*What you need to do*
Please repeat every record below exactly as written, but leave out the pictures.

START Extracted entries

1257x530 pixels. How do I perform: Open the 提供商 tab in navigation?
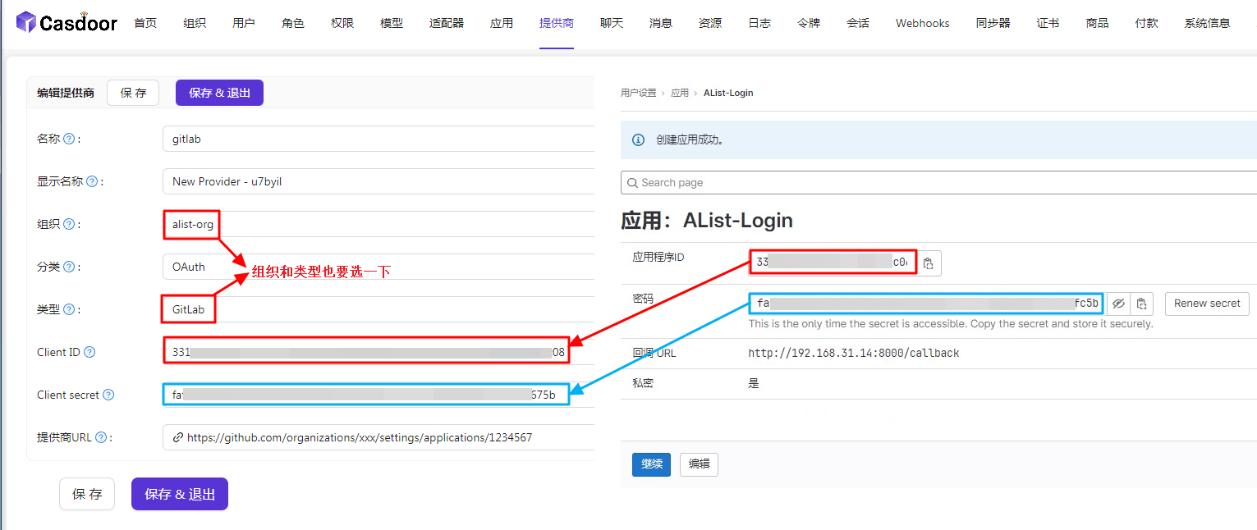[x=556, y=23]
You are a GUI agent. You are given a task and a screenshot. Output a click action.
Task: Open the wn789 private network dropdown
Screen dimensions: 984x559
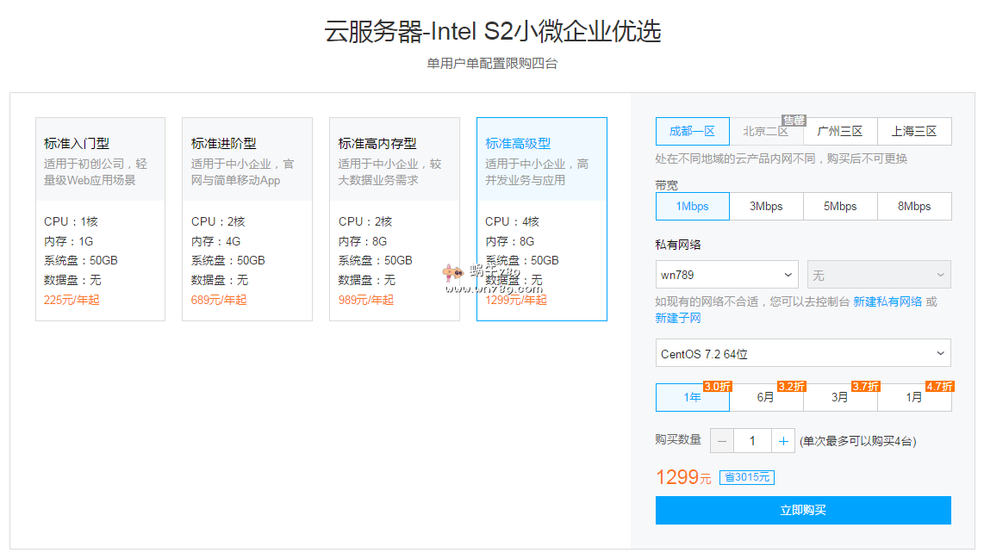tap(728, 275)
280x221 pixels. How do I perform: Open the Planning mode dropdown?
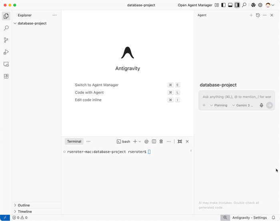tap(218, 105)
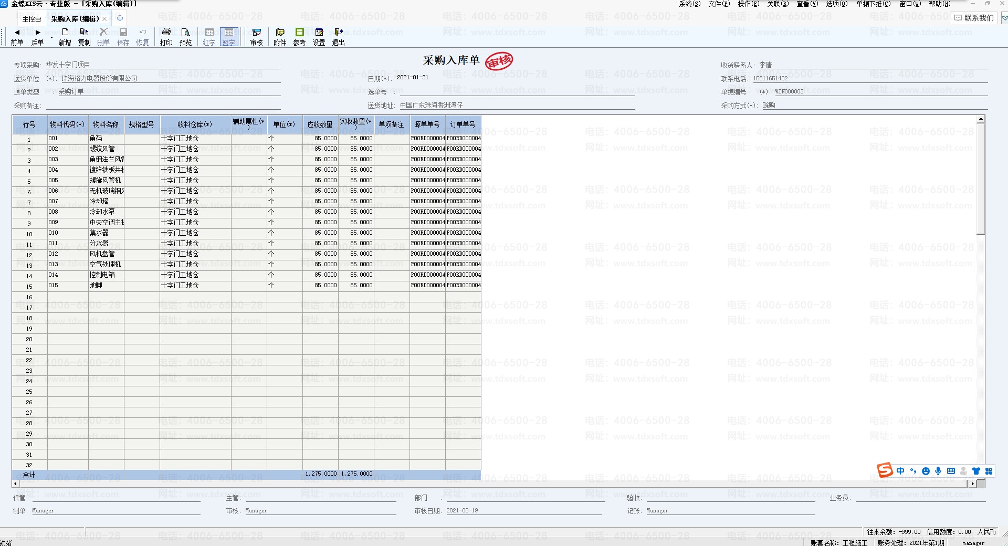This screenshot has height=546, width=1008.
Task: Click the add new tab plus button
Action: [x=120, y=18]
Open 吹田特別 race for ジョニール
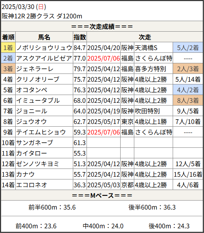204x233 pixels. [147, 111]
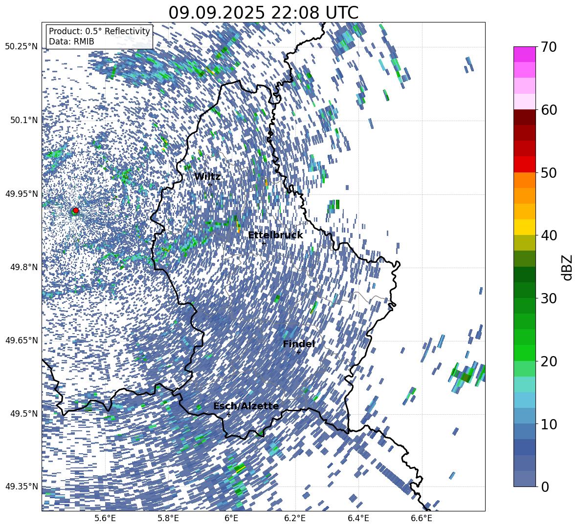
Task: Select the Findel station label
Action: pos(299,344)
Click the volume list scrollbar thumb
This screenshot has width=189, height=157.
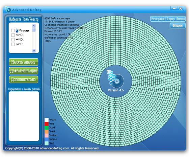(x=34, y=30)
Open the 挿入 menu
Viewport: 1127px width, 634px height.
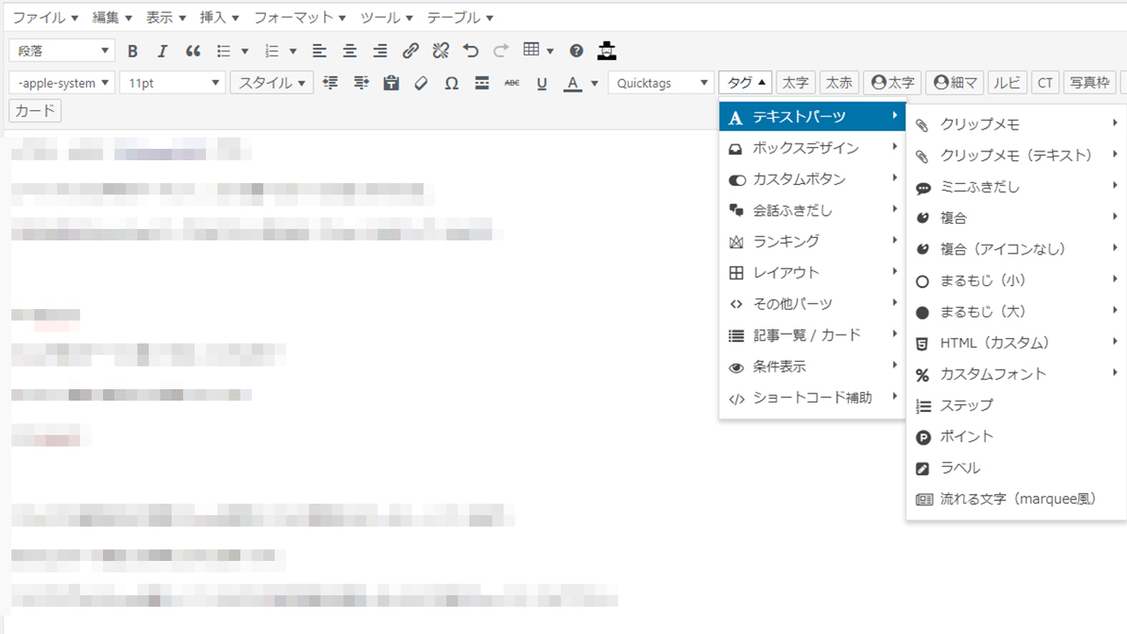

END Extracted entries

*Answer to the exercise*
1257x530 pixels. How do I perform: Open the 提供商 tab in navigation?
[x=556, y=23]
You are a GUI agent. You are given a task and a screenshot. Output a click action.
Task: Open the wn789 private network dropdown
Screen dimensions: 984x559
tap(728, 275)
280x221 pixels. How do I perform: Open the Planning mode dropdown?
tap(218, 105)
This screenshot has height=546, width=1008.
Task: Click the add new tab plus button
Action: [x=120, y=18]
Open 吹田特別 race for ジョニール
204x233 pixels. [147, 111]
Task: Select the Findel station label
Action: pos(299,344)
Click the volume list scrollbar thumb
This screenshot has width=189, height=157.
(x=34, y=30)
Open the 挿入 menu
Viewport: 1127px width, 634px height.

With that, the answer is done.